NFL players say Goodell tried to ‘divide’


Associated Press

MARCO ISLAND, Fla.

NFL players and their leadership tried to make a few things perfectly clear Friday:

They consider the letter commissioner Roger Goodell sent them a day earlier an attempt to create “dissension.”

They refute the league’s contention that the union walked away from negotiations.

They dispute the owners’ depiction of their last-minute offer made last Friday. They say it wasn’t close to acceptable because it would have made salaries a fixed cost and eliminated the players’ chance to share in higher-than-projected revenue growth. They say the proposal would cut players’ take of more than $9 billion in annual revenues from 50 percent to 45 percent in the first year of a new contract.

Pittsburgh Steelers safety Ryan Clark, his team’s main representative, called it “probably the worst deal in sports history,” echoing words used by NFLPA chief executive DeMaurice Smith in a radio appearance.

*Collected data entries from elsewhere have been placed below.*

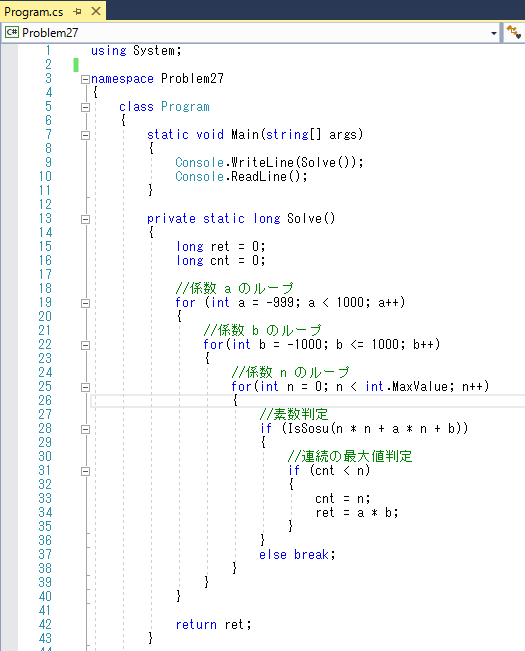Click the breakpoint margin beside line 19

click(x=9, y=303)
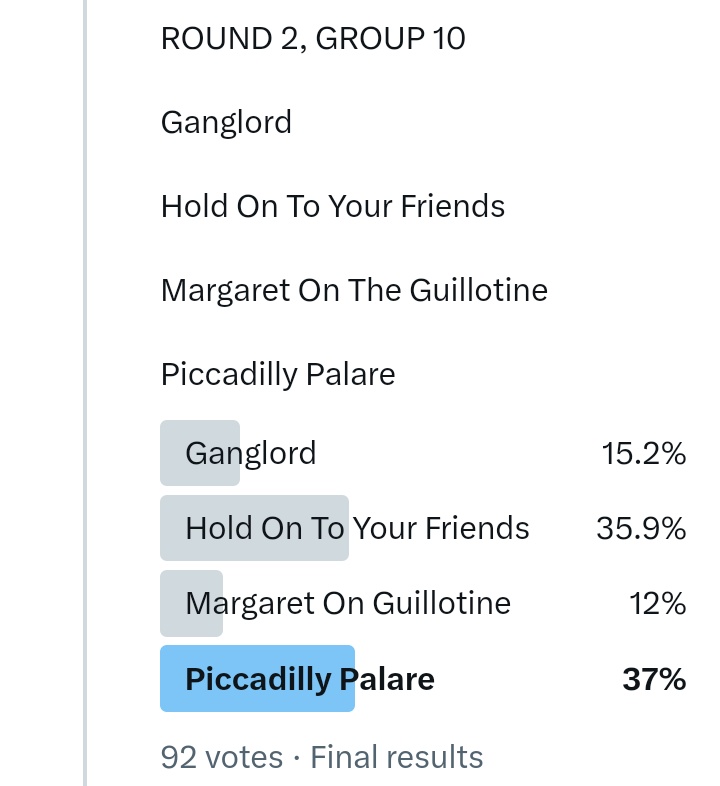720x786 pixels.
Task: Select the Margaret On Guillotine poll label
Action: click(348, 603)
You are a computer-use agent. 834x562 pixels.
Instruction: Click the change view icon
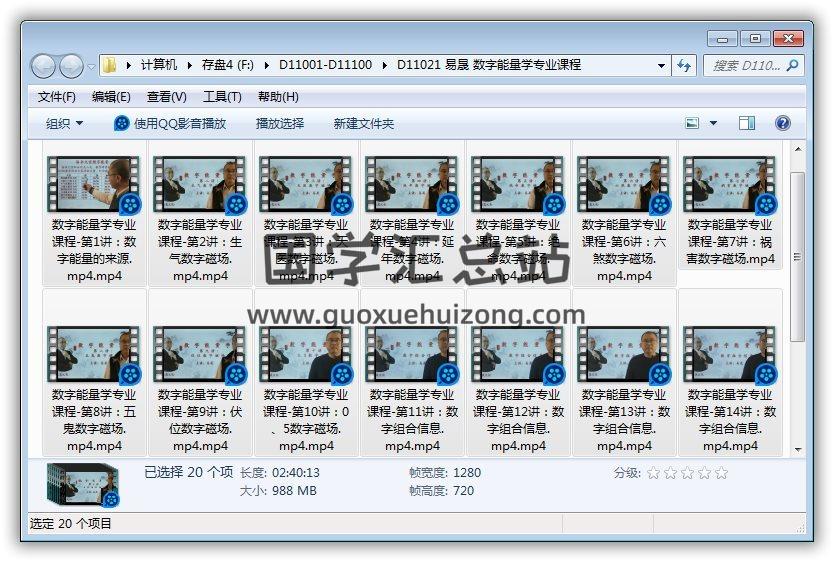tap(692, 123)
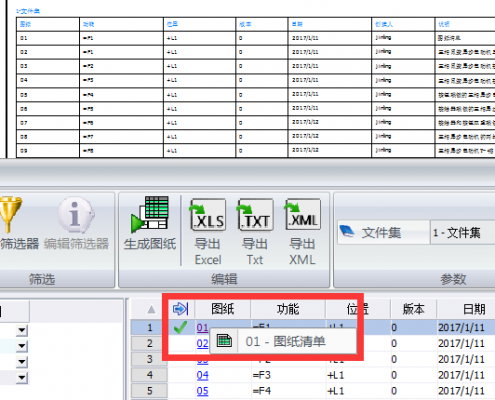This screenshot has width=495, height=400.
Task: Click the 图纸 column header
Action: [x=223, y=309]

“If the union had a problem, the best course of action would have been to make a counterproposal, continue to discuss the issue, or explain the problem,” NFL spokesman Greg Aiello wrote in an e-mail to The Associated Press. “They were in such a hurry to get out of the room last Friday and file their lawsuit that they never mentioned this ... issue.”

A hearing on the players’ request for a preliminary injunction to stop the lockout is scheduled for April 6 in Minneapolis, and there appears to be little chance of a return to bargaining before then.

Smith said he does not consider Goodell’s letter — e-mailed to all active players Thursday — an attempt to engage in good-faith negotiations. The league, he said, could attempt to restart talks by writing, instead, to lawyers representing the players now that the union has dissolved.